Gene implicated in speech regulates connectivity of the developing brain

Foxp2, a gene involved in speech and language, helps regulate the wiring of neurons in the brain, according to a new study. The researchers identified this functional link by first identifying the major targets of Foxp2 in developing brain tissue and then analyzing the function of...

Foxp2 codes for a regulatory protein that provides a window into unusual aspects of brain function. In 2001, scientists discovered that mutations of the human gene cause a rare form of speech and language disorder. The finding triggered a decade of intense research into the human gene and corresponding versions found in other species -- for example, it has been shown to affect vocal imitation in songbirds, and learning of rapid movement sequences in mice.

In the PLoS Genetics study, the researchers, led by Dr. Sonja C. Vernes and Dr. Simon E. Fisher (The Wellcome Trust Centre for Human Genetics, University of Oxford), gained insights into the functions of Foxp2 within the developing brain by exploiting its role as a genetic dimmer switch, turning up or down the amount of product made by other genes. In their large-scale screening of embryonic brain tissue, they identified many novel targets regulated by Foxp2. Remarkably, many of these targets were known to be important for connectivity of the central nervous system. The team went on to show that changing Foxp2 levels in neurons impacted on the length and branching of neuronal projections, a key route for modulating the wiring of the developing brain.

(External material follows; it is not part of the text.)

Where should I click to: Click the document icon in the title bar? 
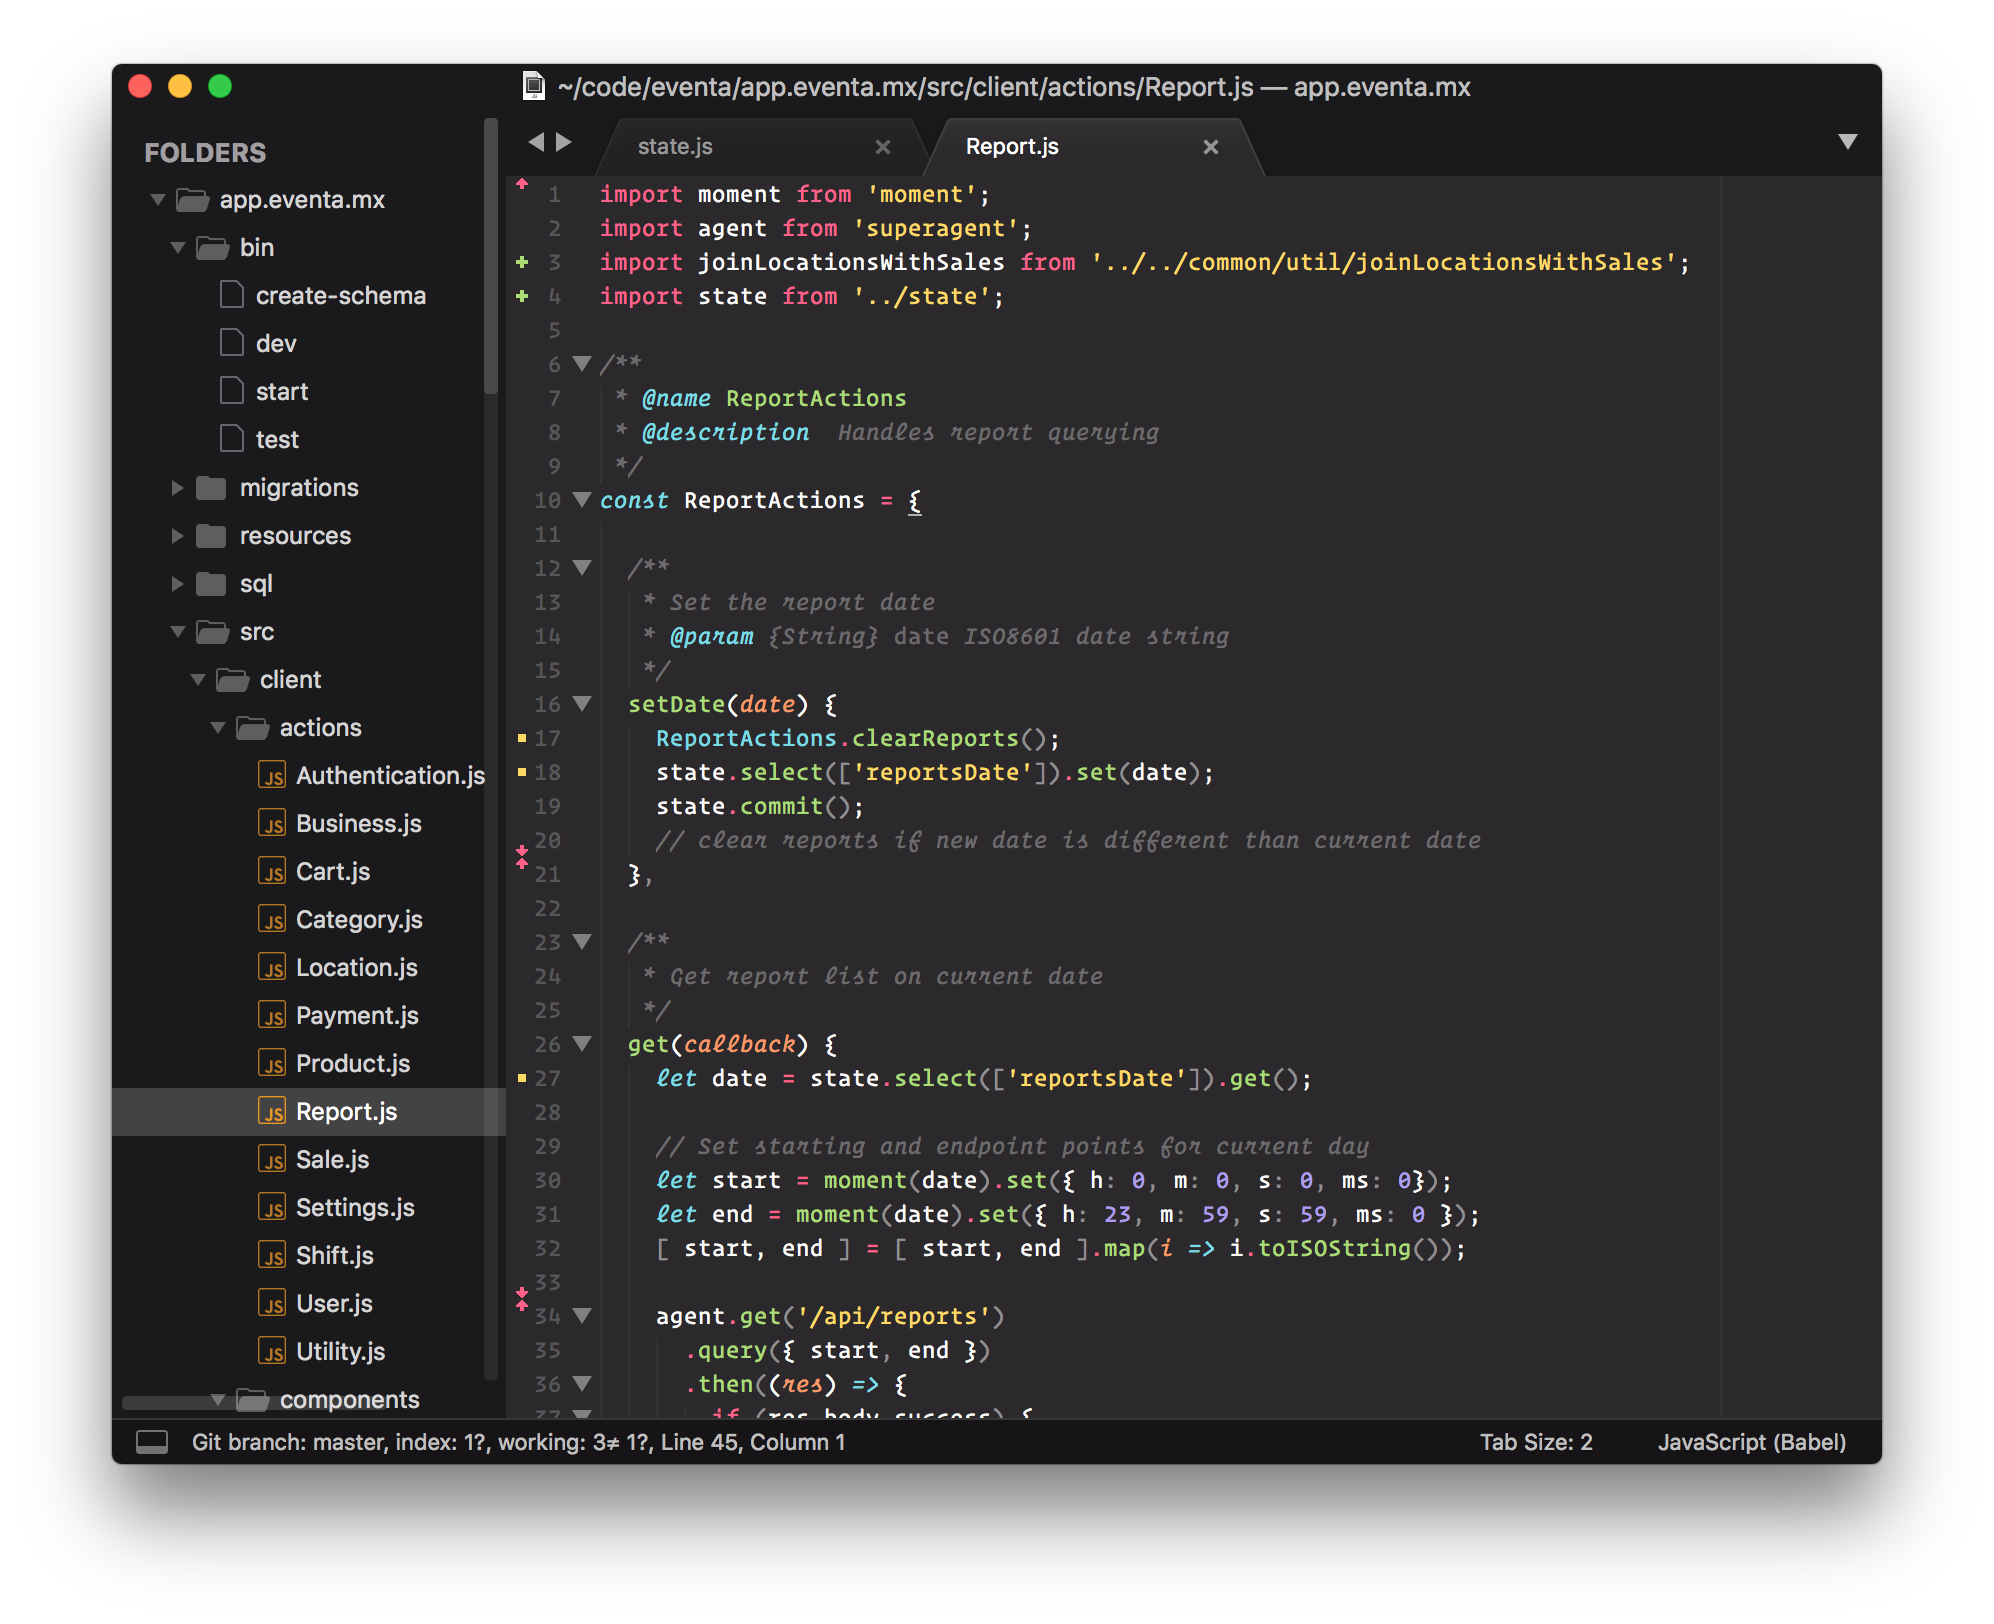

"Studies like this are crucial for building bridges between genes and complex aspects of brain function" says Dr. Fisher, who is also director of a newly established Language and Genetics department at the Max Planck Institute for Psycholinguistics, The Netherlands. The research was carried out with mouse models, since they can be used to comprehensively analyse genetic networks in a way that remains difficult in the human brain. However, "the current study provides the most thorough characterisation of Foxp2 target pathways to date," notes Dr. Fisher. "It offers a number of compelling new candidate genes that could be investigated in people with language problems."